It can be so hard balancing the desire to have your kids eat the best of the best food with their picky eating and our busy schedules. I am a firm believer that diet plays a huge role in the way our kids act, grow and perform in school. It is one sure way we can help our kids grow to their full potential and ensure they get a great, healthy start at life.
I totally get that kids may not be as on-board with a healthy diet as we hope, but there are some foods that are just not even almost good for our kids. Sure, there is no harm in moderation — having the unhealthy foods is fine once in a while, but they should not be a staple in your family’s diet. Last week I shared the super foods our kids should be eating now to provide the best bang for our buck. The other side of that coin is getting our kids to eat foods they enjoy — that are also healthy for them.
Usually with just a little bit more time, a few extra ingredients, and swapping out some things here and there, there are ways we can keep our kids happy and interested in their food, helping to foster a healthy diet and healthy eating habits.
Click to view the 12 foods your kids need to stop eating now & their 12 healthier alternatives.
1. Frozen Waffles
Frozen waffles hold little to no nutrients for breakfast. They’re usually high in sugar and low in fiber; there is no way that will get your kid to lunchtime.
Healthier Choice: A generous bowl of oatmeal will provide more long-lasting energy. Add berries for a sweet touch!
Try Farro Oatmeal!
2. French Fries
Kids love their french fries and they are okay in moderation. Since they’re typically high in fat and sodium, it’s not a dish your kids should be over-indulging in.
Healthier Choice: Sweet potato fries are just as tasty (if not more so!), but they offer way more nutrients, and are even more healthy if you bake them.
Try Oven Baked Sweet Potato Fries
Soda will be a quick way to get your child a trip to the dentist, since they’ll basically be drinking sugar. Filled with calories that provide no nutrients, kids should steer clear of all sodas.
Healthier Choice: If your child is looking for something sweet, try coconut water. It’s filled with nutrients!
4. Sugary Breakfast Cereal
Kids love the sugar breakfast cereal and who can blame them? It’s colorful and tasty, but that really means it’s filled with empty calories and food coloring.
Healthier Choice: Eggs are a versatile breakfast and will provide a long-lasting protein burst for your kids.
Try Sweet Potato Breakfast Bites.
5. Canned Soup
There is nothing more simple then opening a can of soup, heating, and serving. Unfortunately, they are often filled with sodium and that can lead to early health issues.
Healthier Choice: Making your own soup (and freezing for quick dinners) will allow you to add more veggies, reduce salt, and still enjoy a quick meal.

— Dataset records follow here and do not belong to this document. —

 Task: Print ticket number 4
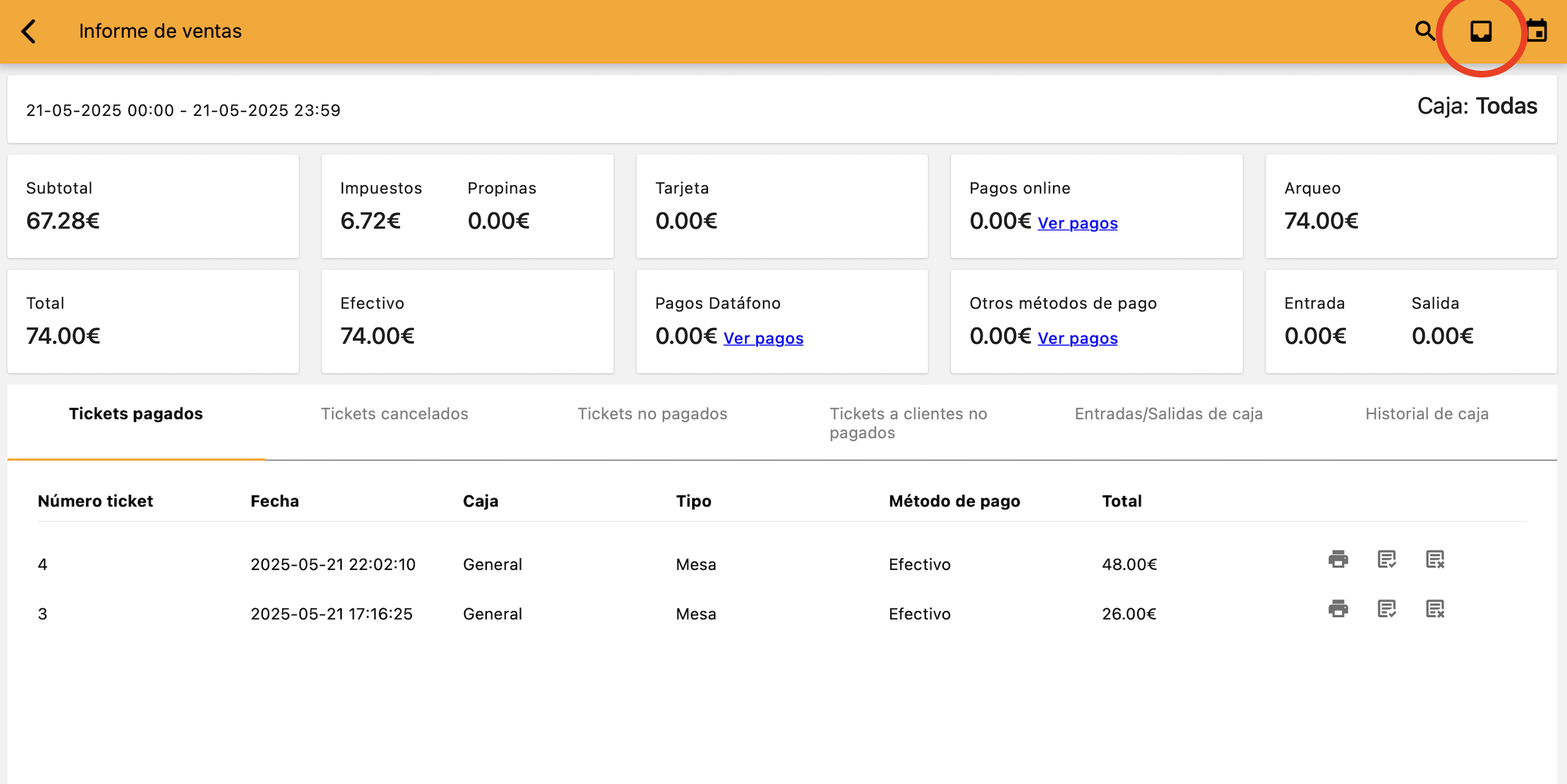pyautogui.click(x=1338, y=560)
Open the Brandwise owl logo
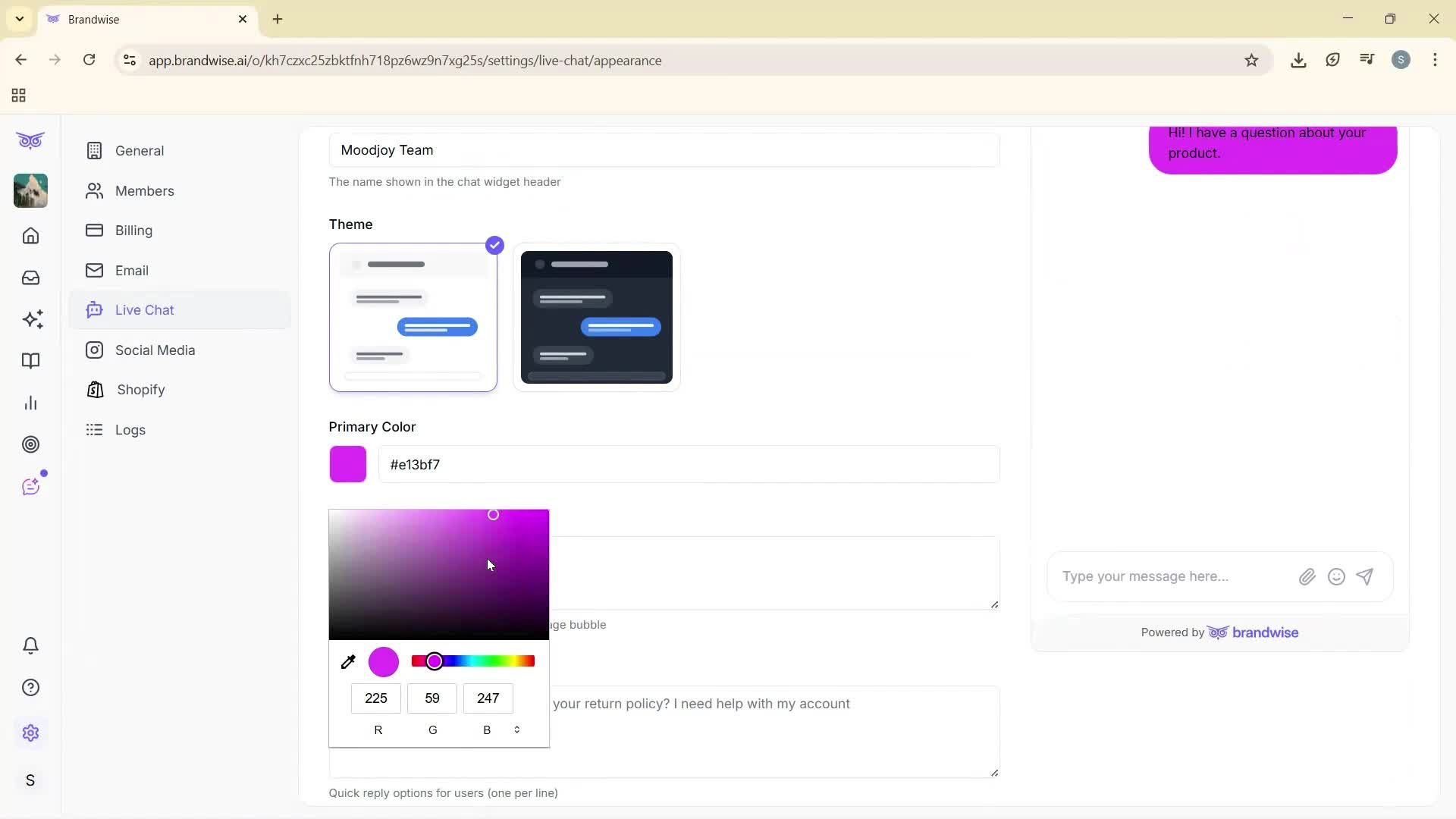The height and width of the screenshot is (819, 1456). coord(30,141)
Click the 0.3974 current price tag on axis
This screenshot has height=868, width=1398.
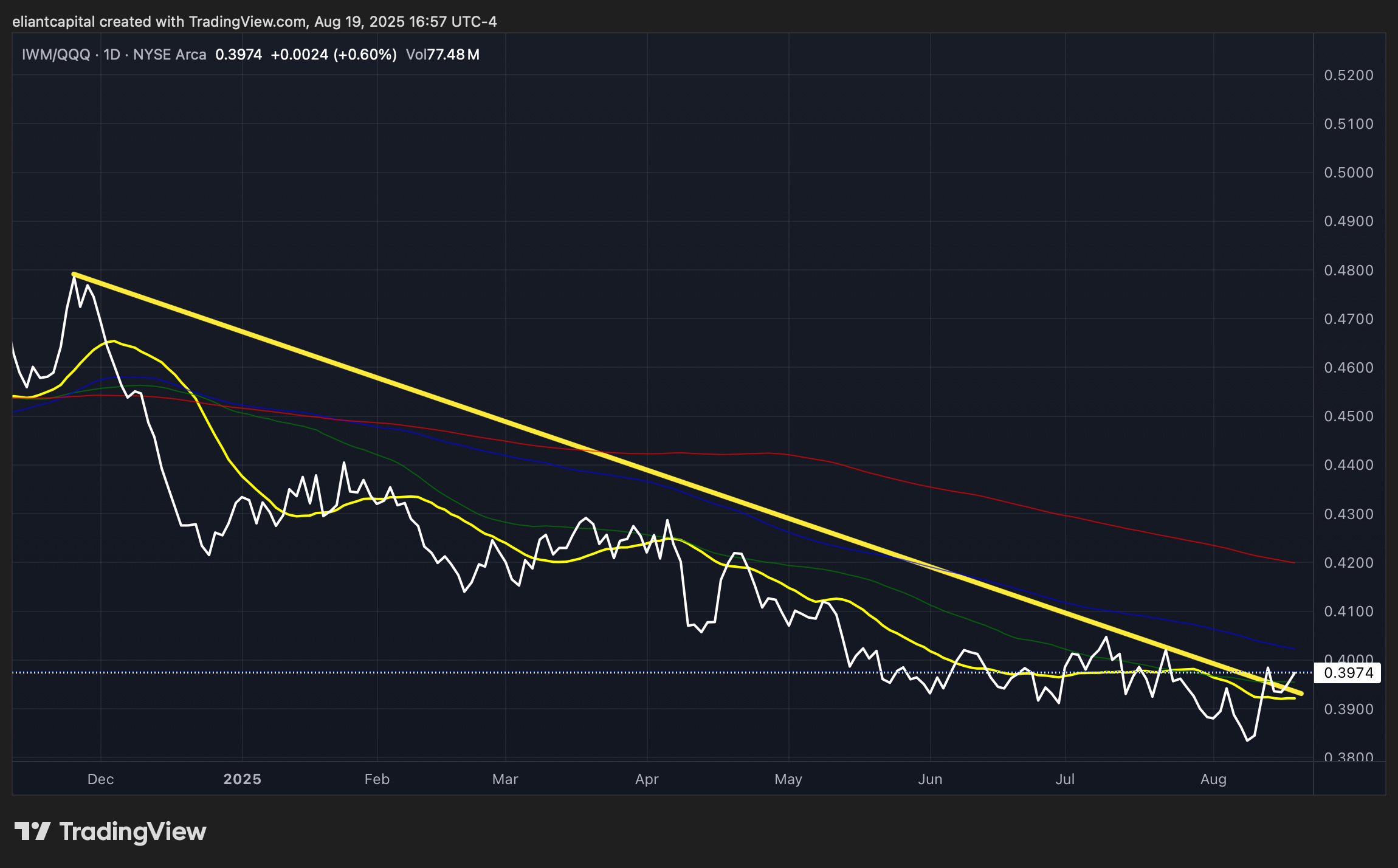point(1348,673)
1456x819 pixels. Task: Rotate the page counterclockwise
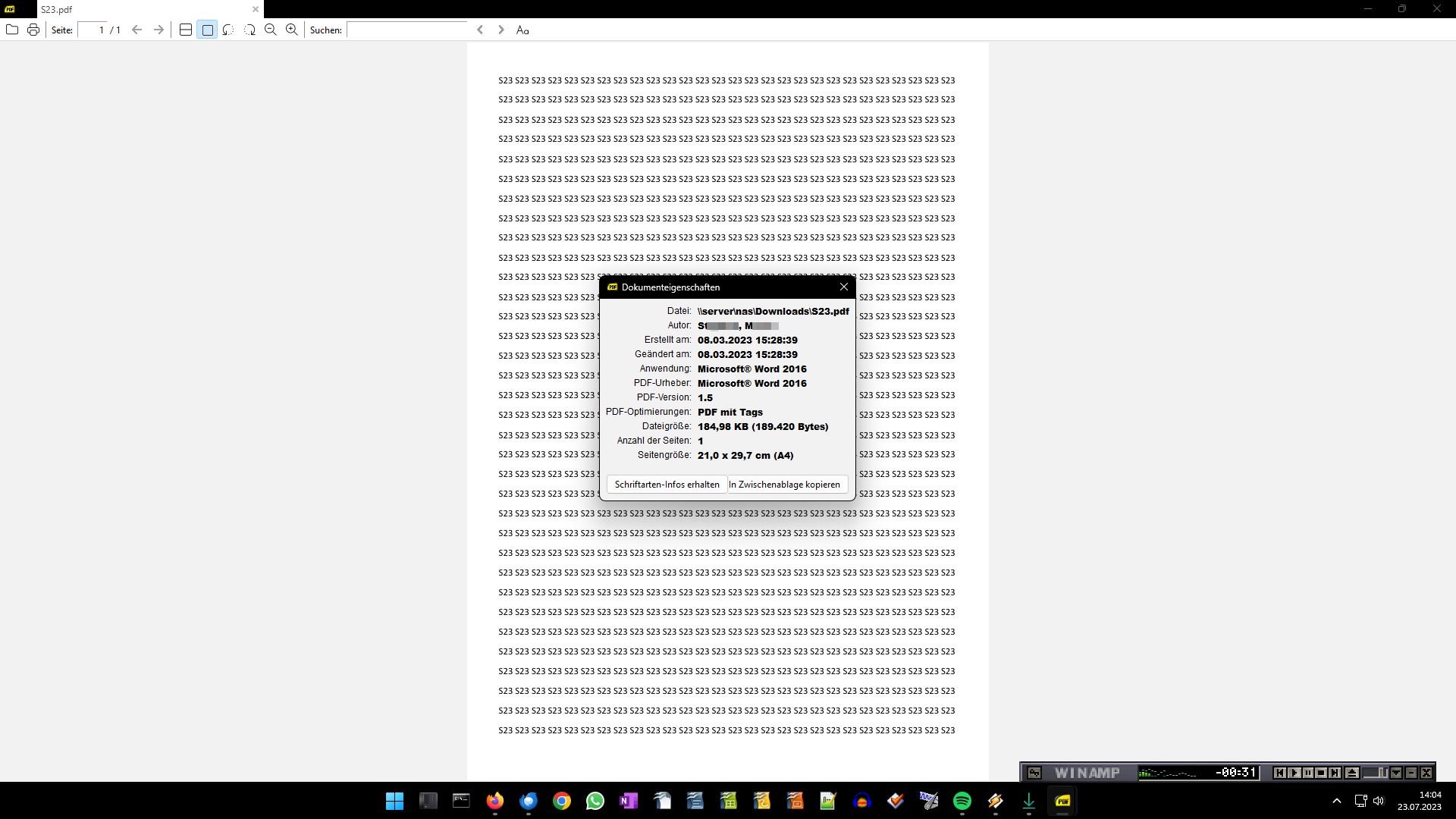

Try Dairy-Free Cream of Tomato Soup
6. Hot Dogs
I know, hot dogs are kind of a kid-meal must. You can’t go to a ball game or have a family barbecue without them, but the typical beef ones are high in sodium and fat – a bad combo for kids (and adults!).
Healthier Choice: For the odd day where a hot dog is a must, switching to a turkey dog will decrease sodium and fat while still being tasty.
7. Chicken Nuggets
Deep fried, covered in white bread crumbs, and usually full of preservatives, chicken nuggets should not be the staple they often are. High in sodium, fat, calories, with few nutrients, it’s a meal you should avoid.
Healthier Choice: Grilling your own chicken breast and cutting into fun kid shapes or strips can be fun for the kids, and you’ll know they’re eating something natural.
8. Potato Chips
There is little better then a food combination that offers both salty and crunchy elements. Chips go well with movie night, but they sodium-heavy snack is terrible for the whole family.
Healthier Choice: For the same texture and taste, try popcorn with no butter or go the extra mile and make kale chips.
9. Ranch Dip
If your child doesn’t love ketchup, it’s likely they love to dip their food into ranch dressing instead. But keep in mind that a typical serving of 2 tablespoons typically has more than 14 grams of fat.
Healthier Choice: Make your own dip using creamy tofu and add fresh herbs to give a unique taste.
Try Ranch Tofu Dip
10. Bologna and Cracker Lunch Packs
A big hit with the kids for school, these packs are seen many times over during school lunches. Again, very high in sodium, calories and fat.
Healthier Choice: Try multi-grain crackers, turkey slices and natural cheese.
Oh sweet ketchup. What kid doesn’t love this delicious dip that goes with everything? Too bad one of the main ingredients is usually sugar or corn syrup, not tomatoes.
Healthier Choice: Offer a dip that also goes with almost everything, but is packed with protein and fiber — like hummus!
Try Gluten & Dairy Free Hummus
12. Macaroni and Cheese (even the “smart” kind!)
Super high is sodium and low in any nutrients, the boxed versions of mac’n cheese are terrible for your kids. Even the ones that tout the word ‘smart’ have an overdose of sodium and little fiber.
Healthier Choice: Make your own pasta meal using whole wheat pasta, fresh vegetables, and a sprinkle of parmigiana cheese.